We just have to wonder how much, before the end.
THIRTY-SEVEN
EDEN
The glow-in-the-dark bouncyball I bought for ten cents in a vending machine down in Hangman Hollow rolls back to me across the littered floor. The day is foggy and cold, a constant mist that has a chill settling into my bones. Hands dangling off the mattress I lost my virginity on, a wan smile paints my lips as the ball comes to a stop right in front of my pointer finger. Eyes flicking upward from my stomach-down position, I glance into the void hallway beyond the empty door.
Nothing greets me but scant, rainy light for a moment. The longer I wait to flick the ball away from me, the more her energy buzzes and grows, as does my smile. She finally peeks around the door frame, her round blue eyes glassy, her cheeks pink, and her blonde hair long and tangled. She died before she even breathed her first breath, but she’s stuck as a toddler.
I don’t know how I know, but I do. It doesn’t make sense, and maybe it never will, but I’m content with that. Lily is perceptive, and whenever she comes around, so too does Eve. Almost as though they’re siblings, Eve keeping an eye on the wild little spirit that roams these dark and sometimes sinister halls.

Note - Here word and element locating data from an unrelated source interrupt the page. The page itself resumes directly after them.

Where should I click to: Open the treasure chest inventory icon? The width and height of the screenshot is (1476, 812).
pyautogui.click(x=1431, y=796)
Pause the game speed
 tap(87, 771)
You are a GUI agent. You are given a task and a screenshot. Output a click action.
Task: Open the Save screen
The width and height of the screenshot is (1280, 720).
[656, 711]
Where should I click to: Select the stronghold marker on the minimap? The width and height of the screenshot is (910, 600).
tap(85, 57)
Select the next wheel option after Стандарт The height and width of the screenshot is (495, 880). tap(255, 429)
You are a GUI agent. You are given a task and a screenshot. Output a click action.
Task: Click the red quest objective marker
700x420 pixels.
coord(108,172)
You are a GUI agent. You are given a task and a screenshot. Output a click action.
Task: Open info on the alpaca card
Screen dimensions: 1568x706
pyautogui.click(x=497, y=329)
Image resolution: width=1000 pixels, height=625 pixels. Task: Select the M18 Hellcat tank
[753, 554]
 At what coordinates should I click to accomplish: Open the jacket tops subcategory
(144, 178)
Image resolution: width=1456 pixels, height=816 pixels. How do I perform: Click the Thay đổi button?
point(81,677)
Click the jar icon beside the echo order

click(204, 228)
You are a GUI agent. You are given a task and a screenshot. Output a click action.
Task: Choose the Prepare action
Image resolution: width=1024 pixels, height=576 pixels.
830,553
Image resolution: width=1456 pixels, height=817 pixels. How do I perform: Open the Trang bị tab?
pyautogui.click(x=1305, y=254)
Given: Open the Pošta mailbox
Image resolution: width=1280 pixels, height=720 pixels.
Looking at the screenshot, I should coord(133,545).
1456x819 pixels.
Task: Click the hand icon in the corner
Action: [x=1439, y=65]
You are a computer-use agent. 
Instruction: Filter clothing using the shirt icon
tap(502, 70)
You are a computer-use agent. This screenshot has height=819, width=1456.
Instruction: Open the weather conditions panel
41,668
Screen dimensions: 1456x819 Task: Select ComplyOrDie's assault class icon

I roll the ball back to Lily, my smile soft as her eyes shimmer. She wavers like all the ghosts I see, transparent but with touches of soft watercolor here and there. It’s like watching a TV tuned to the wrong frequency; you get the static, but you can sometimes make out the words and see the shapes just enough to get the jist of what is happening. That’s how it’s always been for me, and I’ve never met anyone else with this ability, so I have nothing to compare it to.
Lily smiles and reaches for the ball, but at the last moment her eyes flick upward, her gaze directed down the hallway. She flickers and vanishes with a girlish giggle, unafraid but wanting to play hide and seek. My muscles tense and I frown, pushing myself up and swinging my legs around so I’m sitting. There’s only two people aside from myself who know my secret spot, only two who would know this is the room I now find peace in.
And I know for damn sure Cash would never come out here alone.
So when Teddy appears around the corner, neither of us are surprised to see the other. He gives a firm but somewhat timid smile, his dark hair still damp and slicked back, his scent wafting to me on a breeze that moans through the empty hallways. Clad in jeans and a hoodie with some indie band plastered on the front, he still manages to void my mind of all the things that could go wrong and makes me focus instead on how sinfully sexy he is.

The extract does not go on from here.